▶ [Short task]
Copy every line of the records below exactly as it appears.

+++ Task input +++

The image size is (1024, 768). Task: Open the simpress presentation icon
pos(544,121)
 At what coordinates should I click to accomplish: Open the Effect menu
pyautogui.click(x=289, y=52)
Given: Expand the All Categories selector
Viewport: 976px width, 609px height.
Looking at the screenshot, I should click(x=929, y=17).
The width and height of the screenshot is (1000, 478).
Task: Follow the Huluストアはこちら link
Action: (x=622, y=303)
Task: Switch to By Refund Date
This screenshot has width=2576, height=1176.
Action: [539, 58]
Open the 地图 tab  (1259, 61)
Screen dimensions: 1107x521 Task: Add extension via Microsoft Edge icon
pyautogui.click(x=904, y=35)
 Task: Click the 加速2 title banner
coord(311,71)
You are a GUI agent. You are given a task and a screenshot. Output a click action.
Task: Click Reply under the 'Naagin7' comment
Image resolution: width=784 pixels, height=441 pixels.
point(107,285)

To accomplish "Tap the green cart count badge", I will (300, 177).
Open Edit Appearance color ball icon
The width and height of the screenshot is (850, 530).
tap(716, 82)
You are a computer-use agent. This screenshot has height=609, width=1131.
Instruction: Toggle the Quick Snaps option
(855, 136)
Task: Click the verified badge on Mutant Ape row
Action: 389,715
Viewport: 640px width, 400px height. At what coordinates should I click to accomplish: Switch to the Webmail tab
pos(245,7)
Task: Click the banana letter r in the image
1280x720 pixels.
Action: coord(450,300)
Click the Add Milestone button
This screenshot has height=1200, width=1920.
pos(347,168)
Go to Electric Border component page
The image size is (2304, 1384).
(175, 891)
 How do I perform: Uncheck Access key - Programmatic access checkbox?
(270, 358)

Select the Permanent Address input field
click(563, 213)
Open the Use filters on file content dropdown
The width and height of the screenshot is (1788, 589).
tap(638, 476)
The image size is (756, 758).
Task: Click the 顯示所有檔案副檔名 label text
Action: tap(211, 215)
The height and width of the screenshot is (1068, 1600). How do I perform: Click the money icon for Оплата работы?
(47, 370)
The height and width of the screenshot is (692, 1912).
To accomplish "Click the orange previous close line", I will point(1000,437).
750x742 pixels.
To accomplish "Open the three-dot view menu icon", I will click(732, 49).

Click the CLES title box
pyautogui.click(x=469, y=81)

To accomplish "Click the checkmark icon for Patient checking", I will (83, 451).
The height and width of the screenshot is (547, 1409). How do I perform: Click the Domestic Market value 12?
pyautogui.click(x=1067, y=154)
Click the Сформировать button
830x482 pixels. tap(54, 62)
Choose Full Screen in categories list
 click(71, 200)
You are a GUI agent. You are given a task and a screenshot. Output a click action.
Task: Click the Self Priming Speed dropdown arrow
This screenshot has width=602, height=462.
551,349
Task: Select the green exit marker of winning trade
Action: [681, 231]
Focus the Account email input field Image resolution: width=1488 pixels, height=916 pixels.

+++

▶ [Solution to this problem]
The image size is (1024, 768). Task: Open the simpress presentation icon
pos(544,121)
 At what coordinates should I click to accomplish: Open the Effect menu
pyautogui.click(x=289, y=52)
Given: Expand the All Categories selector
Viewport: 976px width, 609px height.
Looking at the screenshot, I should click(x=929, y=17).
The width and height of the screenshot is (1000, 478).
Task: Follow the Huluストアはこちら link
Action: (x=622, y=303)
Task: Switch to By Refund Date
This screenshot has width=2576, height=1176.
Action: [539, 58]
Open the 地图 tab  (1259, 61)
Screen dimensions: 1107x521 Task: Add extension via Microsoft Edge icon
pyautogui.click(x=904, y=35)
 Task: Click the 加速2 title banner
coord(311,71)
You are a GUI agent. You are given a task and a screenshot. Output a click action.
Task: Click Reply under the 'Naagin7' comment
Image resolution: width=784 pixels, height=441 pixels.
point(107,285)

To accomplish "Tap the green cart count badge", I will (300, 177).
Open Edit Appearance color ball icon
The width and height of the screenshot is (850, 530).
tap(716, 82)
You are a computer-use agent. This screenshot has height=609, width=1131.
Instruction: Toggle the Quick Snaps option
(855, 136)
Task: Click the verified badge on Mutant Ape row
Action: 389,715
Viewport: 640px width, 400px height. At what coordinates should I click to accomplish: Switch to the Webmail tab
pos(245,7)
Task: Click the banana letter r in the image
1280x720 pixels.
Action: coord(450,300)
Click the Add Milestone button
This screenshot has height=1200, width=1920.
pos(347,168)
Go to Electric Border component page
The image size is (2304, 1384).
(175, 891)
 How do I perform: Uncheck Access key - Programmatic access checkbox?
(270, 358)

Select the Permanent Address input field
click(563, 213)
Open the Use filters on file content dropdown
The width and height of the screenshot is (1788, 589).
tap(638, 476)
The image size is (756, 758).
Task: Click the 顯示所有檔案副檔名 label text
Action: tap(211, 215)
The height and width of the screenshot is (1068, 1600). How do I perform: Click the money icon for Оплата работы?
(47, 370)
The height and width of the screenshot is (692, 1912).
To accomplish "Click the orange previous close line", I will point(1000,437).
750x742 pixels.
To accomplish "Open the three-dot view menu icon", I will click(732, 49).

Click the CLES title box
pyautogui.click(x=469, y=81)

To accomplish "Click the checkmark icon for Patient checking", I will (83, 451).
The height and width of the screenshot is (547, 1409). How do I perform: Click the Domestic Market value 12?
pyautogui.click(x=1067, y=154)
Click the Сформировать button
830x482 pixels. tap(54, 62)
Choose Full Screen in categories list
 click(71, 200)
You are a GUI agent. You are given a task and a screenshot. Output a click action.
Task: Click the Self Priming Speed dropdown arrow
This screenshot has width=602, height=462.
551,349
Task: Select the green exit marker of winning trade
Action: [681, 231]
Focus the Account email input field Image resolution: width=1488 pixels, height=916 pixels.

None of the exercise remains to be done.